Peki, asgari ücreti kaçımız alabiliyoruz? Resmi verilere göre yaklaşık 6,5 milyon işçi asgari ücret alıyor. Fakat 2,5 milyon işçi asgari ücretten fazla maaş alsa da, patron daha az vergi ve sigorta primi yatırmak için maaşları asgari ücret üzerinden gösteriyor. Ve yaklaşık 1 milyonu da maaşı asgari ücretten gösterilse de asgari ücretin de altında maaş alıyor.

Yaklaşık 2,5 milyon kayıt dışı çalışan işçinin 1,6 milyonu asgari ücret veya altında maaş alıyor. Tabi bu rakamlar Ortadoğu’daki savaş, Türkiye’deki göçmen gerçeği ve ucuz iş gücü olarak görülmeleri ile birlikte net olarak hesaplanamıyor.

Sonuç olarak asgari ücretle çalışanları, 3 milyonluk işsizlik ordusunu ve ailelerini düşündüğümüzde Türkiye’de on milyonlarca insan sefalete mahkûm bir şekilde yaşamak zorunda bırakılıyor.

Sözde sigorta primlerini eksik yatırmanın, kayıt dışı işçi çalıştırmanın, asgari ücretten az maaşla işçi çalıştırmanın cezaları var. Hepsi de komik cezalar… Patronlar cezaları ödese de kârına kâr katmaya devam ediyorlar. Mesela asgari ücretten düşük maaşla işçi çalıştırmanın cezası aylık 167 lira.

Patronlar 1.404 lirayı çok görüyor. Ya zorunlu fazla mesailer, çalışma saatlerinin uzatılması ile sorunu çözüyorlar ya da verdikleri parayı elden veya ek kart ile geri alarak. Her koşulda asgari ücretin altında milyonlarca işçi çalışıyor, sermayeyi büyütmeye, ömrünü tüketmeye devam ediyor.

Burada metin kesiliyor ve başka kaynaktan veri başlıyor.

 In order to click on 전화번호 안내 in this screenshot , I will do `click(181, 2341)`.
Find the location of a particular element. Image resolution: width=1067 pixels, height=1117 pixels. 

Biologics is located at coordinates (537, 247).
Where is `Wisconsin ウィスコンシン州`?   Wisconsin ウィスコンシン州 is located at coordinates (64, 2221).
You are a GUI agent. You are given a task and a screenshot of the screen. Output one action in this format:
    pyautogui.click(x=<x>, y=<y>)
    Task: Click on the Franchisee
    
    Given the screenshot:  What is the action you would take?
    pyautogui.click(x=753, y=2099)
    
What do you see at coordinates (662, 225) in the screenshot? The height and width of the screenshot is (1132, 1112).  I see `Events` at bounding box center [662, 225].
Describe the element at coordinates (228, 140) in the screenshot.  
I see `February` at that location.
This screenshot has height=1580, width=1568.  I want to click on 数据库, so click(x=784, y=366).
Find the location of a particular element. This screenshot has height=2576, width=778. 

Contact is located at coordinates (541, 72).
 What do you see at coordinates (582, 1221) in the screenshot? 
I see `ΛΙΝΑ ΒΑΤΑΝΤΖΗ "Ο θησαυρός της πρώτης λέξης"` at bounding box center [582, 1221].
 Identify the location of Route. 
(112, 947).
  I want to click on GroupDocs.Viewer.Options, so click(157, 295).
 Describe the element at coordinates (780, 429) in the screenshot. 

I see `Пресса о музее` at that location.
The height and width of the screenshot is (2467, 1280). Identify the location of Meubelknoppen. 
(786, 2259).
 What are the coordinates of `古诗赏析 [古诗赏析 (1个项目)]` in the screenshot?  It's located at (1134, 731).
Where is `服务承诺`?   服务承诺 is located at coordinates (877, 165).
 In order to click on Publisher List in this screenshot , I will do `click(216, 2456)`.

“Maaşı bankadan çekince üstünü getir” tehditleri özellikle tekstil sektöründe çok yaygın. Şimdi de birçok tekstil atölyesinde işçilerin hesap kartlarına ek kart çıkartan patronlar hiç yorulmadan bankaya yatırdığı maaşın bir kısmını yatırır yatırmaz geri çekiyor.

Ek kart uygulamasını, asgari ücretin altında çalıştırılmalarını BİMER’e şikayet eden işçiler ise elleri boş dönüyor. Patronların baskısından korkan işçilerin bir kısmı sahte isimlerle başvuru yapıyor. Devlet bu başvurular karşısında patronu koruyor.

Asgari ücretin altında işçi çalıştırıldığına dair ses kaydının olduğu şirketlerde, BİMER üzerinden şikayetler ve başvuruların olduğu şirketlerde Çalışma ve Sosyal Güvenlik Bakanlığı’nın müfettişleri tüm çalışmaların yasalara uygun olduğu yönünde raporlar hazırlıyorlar.

Sermaye devletinden ve kurumlarından da sermayedarları korumasını beklemek gerekmez mi? Açlık ve yoksulluk sınırının altında asgari ücret belirleyen hükümetin patronları koruması-kollaması doğal değil midir?

Bütün bunların karşısında halen susmamız, ayağa kalkmamamız şaşırtıcıdır. Bir ömrü açlıkla geçirip, patronların sermayelerini arttırarak yaşamak ve çocuklarımıza, torunlarımıza, gelecek nesillere daha da ağır çalışma koşullarını bırakmak asıl şaşılacak olandır.